**Data for this exercise:**

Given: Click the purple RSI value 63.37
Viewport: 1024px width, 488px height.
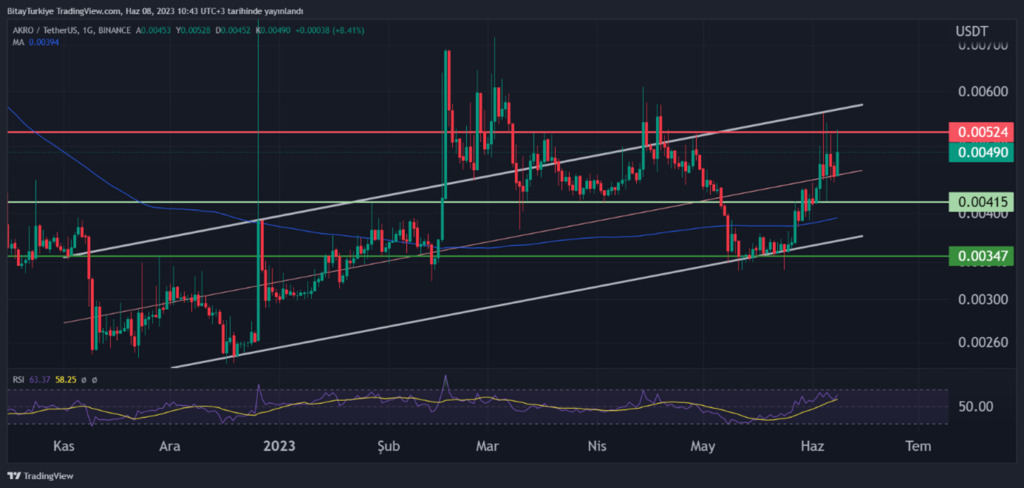Looking at the screenshot, I should pyautogui.click(x=41, y=380).
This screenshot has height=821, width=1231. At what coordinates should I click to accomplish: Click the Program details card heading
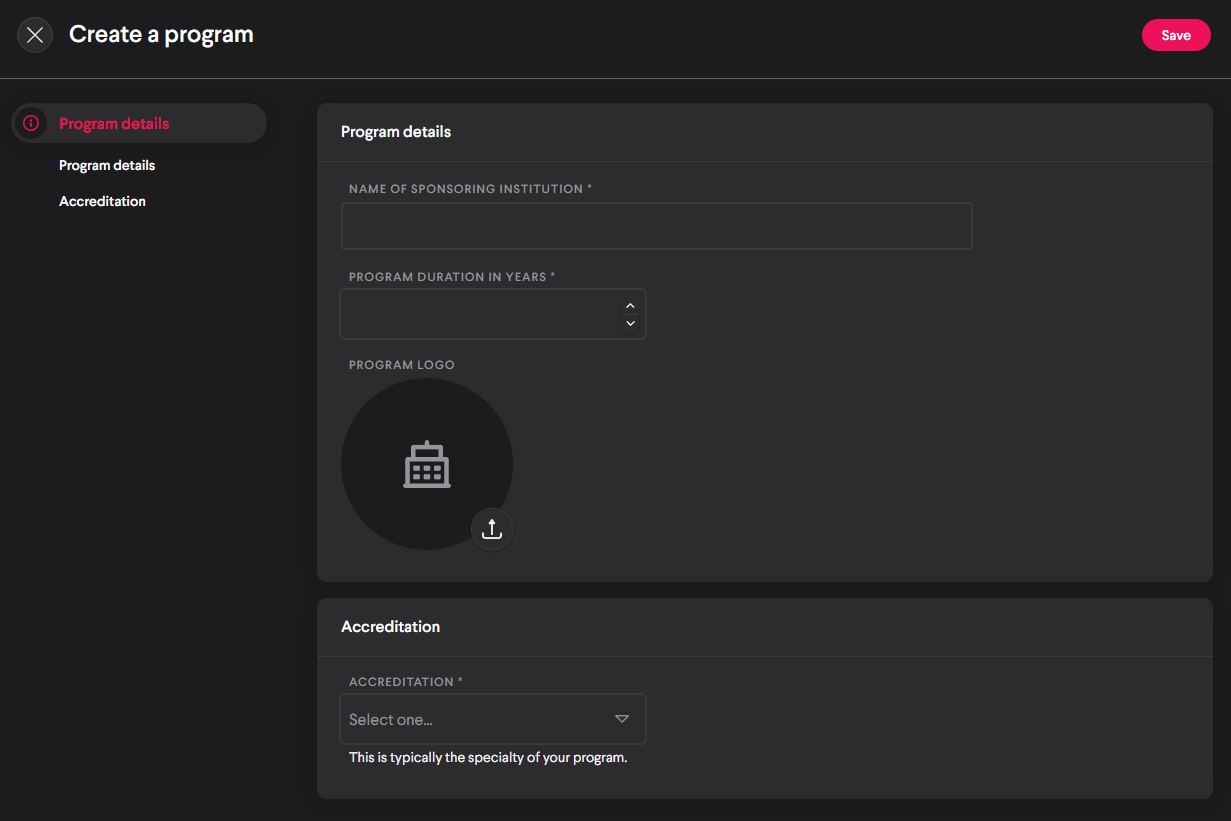396,131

**Exercise directions:** Print the records word for word and exclude any picture they hold.

**Your solution:**
Given: Click the purple RSI value 63.37
Viewport: 1024px width, 488px height.
Looking at the screenshot, I should pyautogui.click(x=41, y=380).
This screenshot has height=821, width=1231. At what coordinates should I click to accomplish: Click the Program details card heading
396,131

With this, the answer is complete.